Making 20-Year-Old Tomato Sauce

Making 20-Year-Old Tomato Sauce

British cookbooks from around the 15th century and the Middle Ages contain many intriguing recipes, featuring foods like meat and bread disguised as household utensils like kettles, intended to shock diners. Even at a time when food preservation technology wasn’t fully developed, there were already “tomato sauces” that claimed to last 20 years?

An artificial kettle made from pork, cheese, and bread

Cook lean pork thoroughly and cut into small pieces. Grind saffron, ginger, cinnamon, salt, galangal (a type of ginger), old cheese, and crumbled bread in a mortar and pestle. Add the pork to the ground spices.

After ensuring the pork is ground, mix in a raw egg. Then, carefully grease the inside of a long kettle with grease and fill it with the prepared filling.

Use a clean piece of canvas to seal the mouth of the kettle as tightly as possible, then tie it around the rim. Then, cook it in a lead pot or cauldron along with the large piece of meat to ensure the filling is cooked through.

Next, take the kettle and break it, leaving the filling inside. Then, using a meat fork, pierce the filling and roast it over the fire. Then, carefully knead a batter with the spices, saffron, galangal, cinnamon, and flour in sufficient quantity. Grind it finely in a mortar and pestle, then mix it with a raw egg and add a generous amount of sugar from Alexandria. Let the filling dry while you spread the batter on it and serve.

To make a twenty-year-old tomato sauce

Take one gallon of strong, old beer, one pound of anchovies from which the brine has been washed off, one pound of peeled shallots, half an ounce of nutmeg, half an ounce of cloves, a quarter ounce of whole peppercorns, three or four dried ginger roots, and two quarts of finely chopped large shiitake mushroom caps.

Seal all the ingredients tightly and simmer until half-cooked. Then strain through a flannel bag. After straining, let it cool and then boil.

You can carry it to the Indies. A ratio of one tablespoon of this stuff to one pound of freshly melted butter makes an ideal fish sauce or gravy substitute. The stronger the beer and the longer it’s aged, the better the ketchup.

Making Mom “Ketchup”

For every quart of old mom (a beer brewed with wheat malt and flavored with herbs), add four ounces of anchovies, four ounces of nutmeg and sliced ​​nutmeg, one ounce of cloves, and half an ounce of black peppercorns. Boil until reduced to one-third, cool, and bottle.

Over two thousand years ago, the Romans enjoyed a ketchup-like sauce called liquamen, but it was probably closer to Thai fish sauce.

However, modern ketchup likely traces its origins to other parts of the Far East, and its introduction to Britain is undoubtedly linked to the expansion of trade, and when it comes to trade, the East India Company in the 17th century is a key player.
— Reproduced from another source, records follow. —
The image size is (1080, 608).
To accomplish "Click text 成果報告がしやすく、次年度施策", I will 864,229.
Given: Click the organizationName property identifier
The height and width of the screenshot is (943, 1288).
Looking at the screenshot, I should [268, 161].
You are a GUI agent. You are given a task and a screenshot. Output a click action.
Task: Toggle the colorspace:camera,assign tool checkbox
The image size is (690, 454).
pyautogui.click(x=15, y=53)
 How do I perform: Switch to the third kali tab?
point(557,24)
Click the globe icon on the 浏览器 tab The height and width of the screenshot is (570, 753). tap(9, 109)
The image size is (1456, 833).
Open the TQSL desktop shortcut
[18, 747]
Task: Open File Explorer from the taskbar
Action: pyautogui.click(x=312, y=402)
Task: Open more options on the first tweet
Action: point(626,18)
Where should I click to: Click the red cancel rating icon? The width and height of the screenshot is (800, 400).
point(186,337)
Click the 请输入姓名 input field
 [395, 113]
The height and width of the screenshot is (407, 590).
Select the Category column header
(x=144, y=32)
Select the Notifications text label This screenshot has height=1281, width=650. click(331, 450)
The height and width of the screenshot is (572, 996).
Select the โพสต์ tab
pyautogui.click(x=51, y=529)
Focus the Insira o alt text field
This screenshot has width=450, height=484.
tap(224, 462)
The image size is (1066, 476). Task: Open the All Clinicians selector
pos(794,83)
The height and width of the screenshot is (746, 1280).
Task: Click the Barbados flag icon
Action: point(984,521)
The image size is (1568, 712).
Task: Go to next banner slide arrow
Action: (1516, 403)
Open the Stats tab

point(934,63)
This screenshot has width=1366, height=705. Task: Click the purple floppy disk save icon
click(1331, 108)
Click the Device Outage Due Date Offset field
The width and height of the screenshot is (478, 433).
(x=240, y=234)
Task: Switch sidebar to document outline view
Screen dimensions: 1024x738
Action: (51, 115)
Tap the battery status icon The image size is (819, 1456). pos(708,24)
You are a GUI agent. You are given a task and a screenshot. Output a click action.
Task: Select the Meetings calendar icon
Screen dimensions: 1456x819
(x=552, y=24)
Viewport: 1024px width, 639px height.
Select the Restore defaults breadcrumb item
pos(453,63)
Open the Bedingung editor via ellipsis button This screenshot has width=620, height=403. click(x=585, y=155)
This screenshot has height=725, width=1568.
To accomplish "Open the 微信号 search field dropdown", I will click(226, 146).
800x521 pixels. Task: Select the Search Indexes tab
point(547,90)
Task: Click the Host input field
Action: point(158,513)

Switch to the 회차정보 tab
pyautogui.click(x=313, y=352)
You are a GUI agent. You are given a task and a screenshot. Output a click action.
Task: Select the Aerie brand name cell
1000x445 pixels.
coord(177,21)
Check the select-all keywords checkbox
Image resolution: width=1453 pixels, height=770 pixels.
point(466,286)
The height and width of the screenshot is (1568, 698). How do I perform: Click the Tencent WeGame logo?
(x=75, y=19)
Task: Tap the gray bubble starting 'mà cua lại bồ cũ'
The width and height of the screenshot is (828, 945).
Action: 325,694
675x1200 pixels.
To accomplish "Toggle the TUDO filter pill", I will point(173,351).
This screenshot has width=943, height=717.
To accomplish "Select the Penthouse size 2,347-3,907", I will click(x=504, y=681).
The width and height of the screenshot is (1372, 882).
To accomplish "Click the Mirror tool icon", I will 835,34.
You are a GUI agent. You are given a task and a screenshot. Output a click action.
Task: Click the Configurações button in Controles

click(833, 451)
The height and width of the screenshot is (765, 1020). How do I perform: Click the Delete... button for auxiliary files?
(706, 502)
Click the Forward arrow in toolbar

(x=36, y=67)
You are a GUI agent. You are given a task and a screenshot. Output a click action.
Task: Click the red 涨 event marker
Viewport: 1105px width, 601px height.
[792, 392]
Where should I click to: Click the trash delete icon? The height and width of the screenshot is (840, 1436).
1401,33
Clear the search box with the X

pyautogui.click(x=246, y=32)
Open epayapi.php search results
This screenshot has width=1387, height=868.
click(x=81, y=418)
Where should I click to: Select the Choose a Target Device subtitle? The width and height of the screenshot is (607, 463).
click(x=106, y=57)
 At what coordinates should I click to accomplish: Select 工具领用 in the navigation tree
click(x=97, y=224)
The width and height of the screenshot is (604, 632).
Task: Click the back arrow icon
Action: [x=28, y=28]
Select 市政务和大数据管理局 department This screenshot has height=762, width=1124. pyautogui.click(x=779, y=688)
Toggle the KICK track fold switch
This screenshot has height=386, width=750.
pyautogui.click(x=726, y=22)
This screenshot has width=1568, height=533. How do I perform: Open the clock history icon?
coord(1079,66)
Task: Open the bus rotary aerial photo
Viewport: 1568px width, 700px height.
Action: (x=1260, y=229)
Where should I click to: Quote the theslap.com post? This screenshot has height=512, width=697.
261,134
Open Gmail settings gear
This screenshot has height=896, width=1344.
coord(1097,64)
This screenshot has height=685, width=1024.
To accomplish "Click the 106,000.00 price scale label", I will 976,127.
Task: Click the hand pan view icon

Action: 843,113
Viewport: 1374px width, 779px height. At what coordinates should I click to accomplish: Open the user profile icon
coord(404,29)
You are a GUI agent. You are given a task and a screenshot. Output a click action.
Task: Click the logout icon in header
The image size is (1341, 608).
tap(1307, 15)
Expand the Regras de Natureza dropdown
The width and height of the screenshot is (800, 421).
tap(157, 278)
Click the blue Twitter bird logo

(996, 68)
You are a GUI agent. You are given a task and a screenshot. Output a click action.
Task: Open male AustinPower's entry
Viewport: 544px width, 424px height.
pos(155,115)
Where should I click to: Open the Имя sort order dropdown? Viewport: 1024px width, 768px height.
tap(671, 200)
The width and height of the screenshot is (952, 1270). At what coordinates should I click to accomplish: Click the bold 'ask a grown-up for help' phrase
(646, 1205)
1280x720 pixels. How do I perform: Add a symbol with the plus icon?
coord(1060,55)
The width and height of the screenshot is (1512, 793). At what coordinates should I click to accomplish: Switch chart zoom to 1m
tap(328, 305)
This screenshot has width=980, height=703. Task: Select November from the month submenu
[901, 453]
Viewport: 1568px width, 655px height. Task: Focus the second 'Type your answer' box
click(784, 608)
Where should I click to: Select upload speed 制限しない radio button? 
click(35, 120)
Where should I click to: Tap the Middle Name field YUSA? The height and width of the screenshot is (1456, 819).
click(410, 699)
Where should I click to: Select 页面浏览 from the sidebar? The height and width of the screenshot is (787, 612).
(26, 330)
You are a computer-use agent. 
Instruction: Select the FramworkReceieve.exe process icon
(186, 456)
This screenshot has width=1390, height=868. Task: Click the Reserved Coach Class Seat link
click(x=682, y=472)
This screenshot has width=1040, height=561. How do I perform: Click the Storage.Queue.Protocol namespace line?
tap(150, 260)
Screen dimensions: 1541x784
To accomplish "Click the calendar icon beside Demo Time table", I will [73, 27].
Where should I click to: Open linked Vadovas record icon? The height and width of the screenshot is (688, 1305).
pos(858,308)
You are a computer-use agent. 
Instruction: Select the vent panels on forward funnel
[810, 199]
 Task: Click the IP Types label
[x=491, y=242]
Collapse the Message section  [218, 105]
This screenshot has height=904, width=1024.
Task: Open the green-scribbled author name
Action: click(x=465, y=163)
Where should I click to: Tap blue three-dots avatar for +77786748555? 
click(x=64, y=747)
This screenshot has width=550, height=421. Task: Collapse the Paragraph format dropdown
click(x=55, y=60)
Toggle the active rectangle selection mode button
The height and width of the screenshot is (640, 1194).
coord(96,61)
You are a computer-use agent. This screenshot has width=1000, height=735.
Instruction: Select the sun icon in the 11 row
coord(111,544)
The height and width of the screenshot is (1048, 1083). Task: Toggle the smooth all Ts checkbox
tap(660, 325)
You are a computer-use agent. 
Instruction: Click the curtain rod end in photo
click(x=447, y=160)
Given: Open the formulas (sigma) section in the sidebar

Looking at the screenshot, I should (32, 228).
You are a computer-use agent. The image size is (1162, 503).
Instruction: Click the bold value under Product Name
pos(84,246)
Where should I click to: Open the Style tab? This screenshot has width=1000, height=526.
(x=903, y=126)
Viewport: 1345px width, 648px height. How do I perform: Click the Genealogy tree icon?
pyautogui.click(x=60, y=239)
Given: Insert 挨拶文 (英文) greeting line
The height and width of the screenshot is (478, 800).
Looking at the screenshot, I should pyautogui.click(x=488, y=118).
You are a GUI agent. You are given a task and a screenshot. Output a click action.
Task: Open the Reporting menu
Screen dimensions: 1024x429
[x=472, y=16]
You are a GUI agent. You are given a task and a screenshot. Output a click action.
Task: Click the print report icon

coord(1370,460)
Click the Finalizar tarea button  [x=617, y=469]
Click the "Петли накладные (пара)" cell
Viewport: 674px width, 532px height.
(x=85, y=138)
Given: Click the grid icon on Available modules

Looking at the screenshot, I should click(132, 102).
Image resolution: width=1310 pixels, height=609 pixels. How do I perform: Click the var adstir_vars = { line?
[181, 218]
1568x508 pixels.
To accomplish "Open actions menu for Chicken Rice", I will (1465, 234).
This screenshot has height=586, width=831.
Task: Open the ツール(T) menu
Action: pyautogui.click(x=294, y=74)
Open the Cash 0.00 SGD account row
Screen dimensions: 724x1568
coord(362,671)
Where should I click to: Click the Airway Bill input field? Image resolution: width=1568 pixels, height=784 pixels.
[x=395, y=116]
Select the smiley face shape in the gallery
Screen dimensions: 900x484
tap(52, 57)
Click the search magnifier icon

Elizabeth. Raffald also included a recipe for a similar, but spicier, “ketchup” that lasted seven years, making it suitable for travel to the East Indies.

Both recipes demonstrate how British chefs adapted foreign cooking techniques using local ingredients, such as the ingenious use of beer. The resulting sauces, in turn, became popular throughout the expanding British Empire.

While various “ketchups” made with shiitake mushrooms are still available in supermarkets today, their popularity has long been ceded to the later and increasingly ubiquitous authentic tomato ketchup. Tomato-based ketchup didn’t become mainstream until the late 19th century.